Give a verbatim copy of the data, leaving the pictures out.

· · ·

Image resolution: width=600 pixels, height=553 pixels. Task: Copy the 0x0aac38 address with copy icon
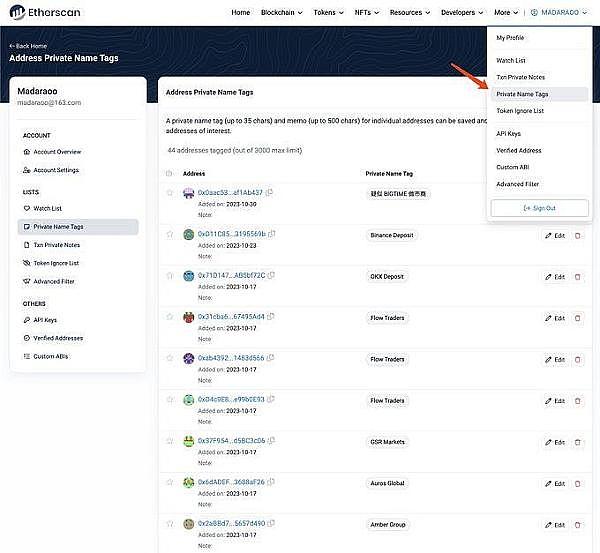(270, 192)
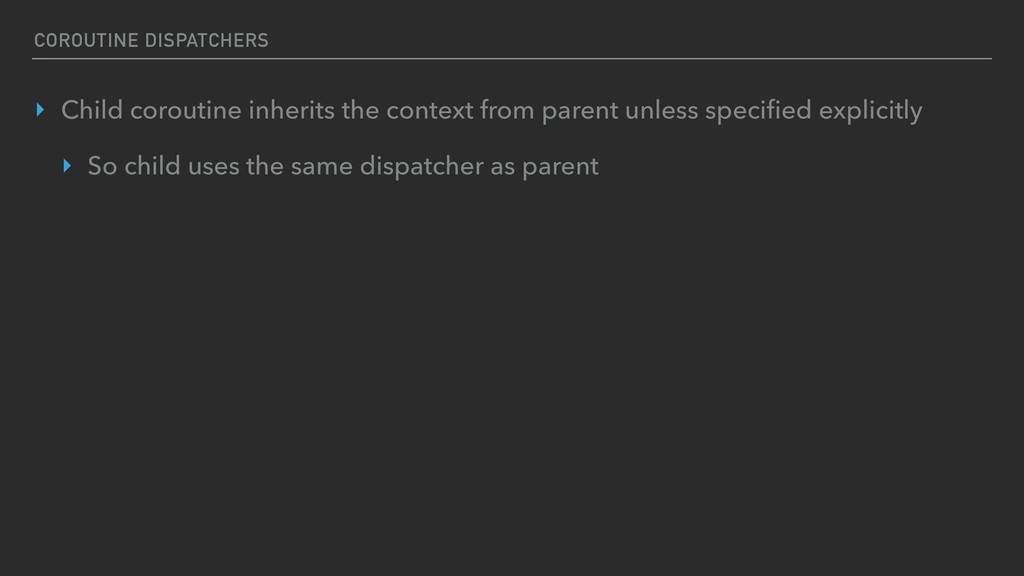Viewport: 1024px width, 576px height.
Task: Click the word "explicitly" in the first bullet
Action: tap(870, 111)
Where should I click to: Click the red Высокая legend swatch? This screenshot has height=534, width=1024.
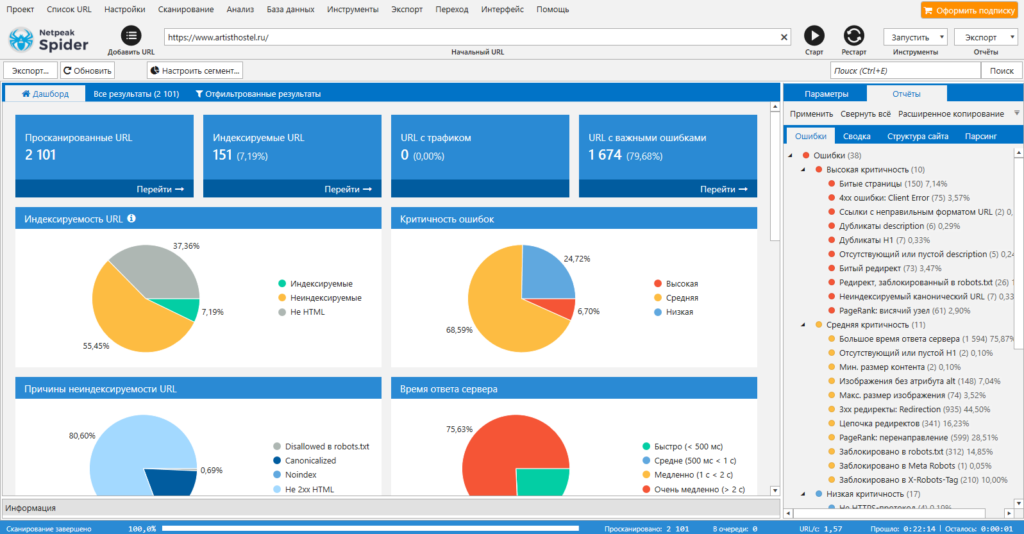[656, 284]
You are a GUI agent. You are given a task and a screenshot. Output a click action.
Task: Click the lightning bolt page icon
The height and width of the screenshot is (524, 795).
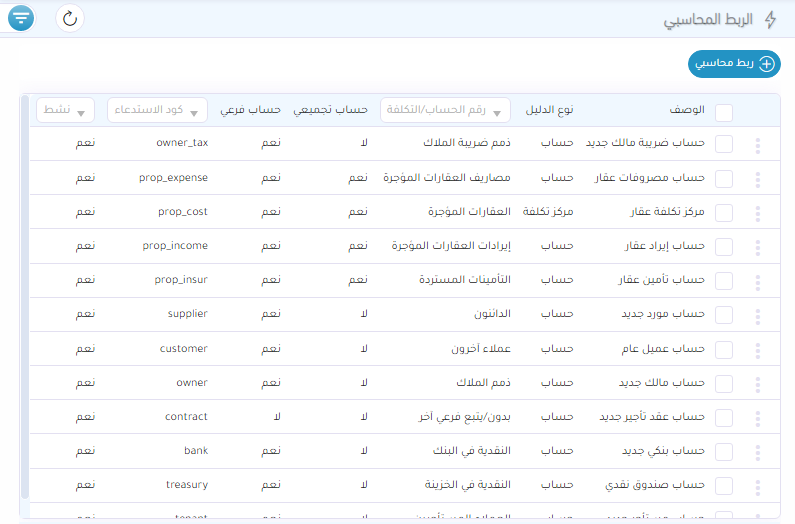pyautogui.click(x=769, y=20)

· · ·

- **RESPONSE**
Image resolution: width=600 pixels, height=553 pixels. Task: Copy the 0x0aac38 address with copy icon
(270, 192)
Viewport: 1024px width, 576px height.
Task: Click the word "explicitly" in the first bullet
Action: tap(870, 111)
Where should I click to: Click the red Высокая legend swatch? This screenshot has height=534, width=1024.
[656, 284]
You are a GUI agent. You are given a task and a screenshot. Output a click action.
Task: Click the lightning bolt page icon
The height and width of the screenshot is (524, 795).
pyautogui.click(x=769, y=20)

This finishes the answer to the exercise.